GIVEN DATA:
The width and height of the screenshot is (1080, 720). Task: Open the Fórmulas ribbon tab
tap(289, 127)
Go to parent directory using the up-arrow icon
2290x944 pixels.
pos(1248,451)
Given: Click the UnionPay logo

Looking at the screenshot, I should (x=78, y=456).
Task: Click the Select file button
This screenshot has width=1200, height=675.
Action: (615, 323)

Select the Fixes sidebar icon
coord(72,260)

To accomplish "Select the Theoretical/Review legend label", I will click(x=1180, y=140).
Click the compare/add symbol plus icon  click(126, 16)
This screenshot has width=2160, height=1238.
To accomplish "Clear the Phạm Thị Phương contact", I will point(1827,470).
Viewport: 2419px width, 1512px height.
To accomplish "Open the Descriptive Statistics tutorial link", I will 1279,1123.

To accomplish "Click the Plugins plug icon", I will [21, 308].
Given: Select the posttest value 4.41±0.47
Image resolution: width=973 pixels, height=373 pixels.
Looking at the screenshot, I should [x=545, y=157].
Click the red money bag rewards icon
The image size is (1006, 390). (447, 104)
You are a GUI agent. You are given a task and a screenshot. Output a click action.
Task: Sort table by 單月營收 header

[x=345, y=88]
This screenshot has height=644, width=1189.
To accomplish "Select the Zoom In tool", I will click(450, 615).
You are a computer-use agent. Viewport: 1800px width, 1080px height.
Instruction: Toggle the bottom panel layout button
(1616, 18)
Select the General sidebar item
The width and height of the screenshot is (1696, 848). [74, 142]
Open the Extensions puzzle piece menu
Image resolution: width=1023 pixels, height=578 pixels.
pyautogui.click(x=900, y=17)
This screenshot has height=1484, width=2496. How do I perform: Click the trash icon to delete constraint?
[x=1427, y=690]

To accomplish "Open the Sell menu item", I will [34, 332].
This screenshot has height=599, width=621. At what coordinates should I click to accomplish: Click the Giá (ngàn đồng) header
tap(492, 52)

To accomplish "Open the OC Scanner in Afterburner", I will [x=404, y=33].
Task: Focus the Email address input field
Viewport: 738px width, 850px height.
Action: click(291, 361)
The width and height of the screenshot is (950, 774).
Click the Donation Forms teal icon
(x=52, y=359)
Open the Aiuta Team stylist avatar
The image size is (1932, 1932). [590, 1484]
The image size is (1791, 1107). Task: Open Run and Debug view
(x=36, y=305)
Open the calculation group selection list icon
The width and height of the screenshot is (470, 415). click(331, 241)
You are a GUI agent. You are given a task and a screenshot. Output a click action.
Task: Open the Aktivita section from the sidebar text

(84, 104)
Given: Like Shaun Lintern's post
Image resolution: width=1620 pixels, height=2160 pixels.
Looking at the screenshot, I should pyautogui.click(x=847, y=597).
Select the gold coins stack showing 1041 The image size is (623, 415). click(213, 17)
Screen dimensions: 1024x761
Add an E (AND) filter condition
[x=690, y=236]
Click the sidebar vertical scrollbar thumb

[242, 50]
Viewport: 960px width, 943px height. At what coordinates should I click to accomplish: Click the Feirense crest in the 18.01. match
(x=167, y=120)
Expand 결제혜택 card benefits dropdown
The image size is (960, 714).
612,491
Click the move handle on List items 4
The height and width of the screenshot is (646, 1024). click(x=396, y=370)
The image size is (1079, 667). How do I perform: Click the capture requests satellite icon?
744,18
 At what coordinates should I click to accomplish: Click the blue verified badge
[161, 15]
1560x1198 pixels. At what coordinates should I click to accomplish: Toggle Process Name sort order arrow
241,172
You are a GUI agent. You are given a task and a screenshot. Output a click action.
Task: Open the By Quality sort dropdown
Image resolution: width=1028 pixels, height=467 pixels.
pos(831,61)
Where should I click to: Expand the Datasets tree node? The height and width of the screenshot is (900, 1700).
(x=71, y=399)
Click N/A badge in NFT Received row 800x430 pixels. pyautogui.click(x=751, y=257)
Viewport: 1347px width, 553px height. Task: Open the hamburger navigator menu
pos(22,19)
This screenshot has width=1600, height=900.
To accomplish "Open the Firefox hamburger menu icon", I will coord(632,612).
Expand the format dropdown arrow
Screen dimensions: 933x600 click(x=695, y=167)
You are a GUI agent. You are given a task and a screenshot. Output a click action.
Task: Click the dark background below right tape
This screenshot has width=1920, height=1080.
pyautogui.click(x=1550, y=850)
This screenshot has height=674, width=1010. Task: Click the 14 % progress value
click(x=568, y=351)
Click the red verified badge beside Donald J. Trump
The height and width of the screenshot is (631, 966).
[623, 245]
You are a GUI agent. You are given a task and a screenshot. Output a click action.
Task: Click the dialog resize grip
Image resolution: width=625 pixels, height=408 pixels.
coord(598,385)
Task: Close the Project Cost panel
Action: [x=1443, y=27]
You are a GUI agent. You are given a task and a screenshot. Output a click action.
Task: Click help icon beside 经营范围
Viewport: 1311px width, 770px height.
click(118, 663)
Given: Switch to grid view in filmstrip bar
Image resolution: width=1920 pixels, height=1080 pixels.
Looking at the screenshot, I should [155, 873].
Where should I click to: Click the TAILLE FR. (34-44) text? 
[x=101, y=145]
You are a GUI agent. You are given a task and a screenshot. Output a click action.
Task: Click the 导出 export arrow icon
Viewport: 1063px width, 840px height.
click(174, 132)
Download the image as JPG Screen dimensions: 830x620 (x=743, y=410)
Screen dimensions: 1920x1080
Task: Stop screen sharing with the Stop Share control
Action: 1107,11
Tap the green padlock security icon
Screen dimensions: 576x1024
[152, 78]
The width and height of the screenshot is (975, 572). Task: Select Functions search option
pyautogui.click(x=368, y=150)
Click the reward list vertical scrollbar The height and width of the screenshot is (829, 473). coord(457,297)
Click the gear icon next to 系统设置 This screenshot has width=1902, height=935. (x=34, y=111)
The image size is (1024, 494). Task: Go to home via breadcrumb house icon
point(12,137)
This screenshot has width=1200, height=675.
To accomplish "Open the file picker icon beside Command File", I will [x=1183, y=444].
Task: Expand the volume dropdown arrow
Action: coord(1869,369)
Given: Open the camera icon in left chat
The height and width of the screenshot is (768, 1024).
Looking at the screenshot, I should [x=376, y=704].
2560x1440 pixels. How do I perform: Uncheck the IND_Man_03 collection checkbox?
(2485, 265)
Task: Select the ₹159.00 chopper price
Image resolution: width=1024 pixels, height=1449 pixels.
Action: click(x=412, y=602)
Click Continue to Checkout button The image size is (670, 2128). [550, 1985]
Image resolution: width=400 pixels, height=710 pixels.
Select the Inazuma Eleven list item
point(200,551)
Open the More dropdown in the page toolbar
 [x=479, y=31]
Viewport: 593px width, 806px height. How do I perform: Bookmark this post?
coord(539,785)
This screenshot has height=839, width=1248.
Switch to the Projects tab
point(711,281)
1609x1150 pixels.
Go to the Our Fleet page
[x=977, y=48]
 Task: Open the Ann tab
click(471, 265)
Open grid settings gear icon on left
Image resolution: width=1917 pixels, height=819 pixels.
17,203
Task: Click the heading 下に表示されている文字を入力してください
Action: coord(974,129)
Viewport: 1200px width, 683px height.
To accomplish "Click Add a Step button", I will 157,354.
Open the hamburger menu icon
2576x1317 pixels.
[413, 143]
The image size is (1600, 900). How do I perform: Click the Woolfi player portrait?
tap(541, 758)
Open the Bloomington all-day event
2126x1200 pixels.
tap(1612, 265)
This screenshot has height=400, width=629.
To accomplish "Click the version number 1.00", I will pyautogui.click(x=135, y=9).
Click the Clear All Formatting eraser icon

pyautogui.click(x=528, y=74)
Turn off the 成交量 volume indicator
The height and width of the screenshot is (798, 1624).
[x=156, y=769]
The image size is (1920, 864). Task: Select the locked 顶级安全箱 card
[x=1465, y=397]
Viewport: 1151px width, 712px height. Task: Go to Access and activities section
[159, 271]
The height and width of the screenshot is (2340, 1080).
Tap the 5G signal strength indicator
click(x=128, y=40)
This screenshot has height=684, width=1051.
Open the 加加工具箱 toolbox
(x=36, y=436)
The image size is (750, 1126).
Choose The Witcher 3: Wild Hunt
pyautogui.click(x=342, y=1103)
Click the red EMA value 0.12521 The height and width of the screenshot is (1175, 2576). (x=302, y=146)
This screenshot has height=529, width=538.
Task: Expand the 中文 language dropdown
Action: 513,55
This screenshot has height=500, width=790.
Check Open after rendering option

EXERCISE PROMPT: Reproduce the records above precisely, covering the stretch from the line containing "The image size is (1920, 864)." through the line containing "pyautogui.click(x=342, y=1103)".

ANSWER TO THE EXERCISE:
The image size is (1920, 864). Task: Select the locked 顶级安全箱 card
[x=1465, y=397]
Viewport: 1151px width, 712px height. Task: Go to Access and activities section
[159, 271]
The height and width of the screenshot is (2340, 1080).
Tap the 5G signal strength indicator
click(x=128, y=40)
This screenshot has height=684, width=1051.
Open the 加加工具箱 toolbox
(x=36, y=436)
The image size is (750, 1126).
Choose The Witcher 3: Wild Hunt
pyautogui.click(x=342, y=1103)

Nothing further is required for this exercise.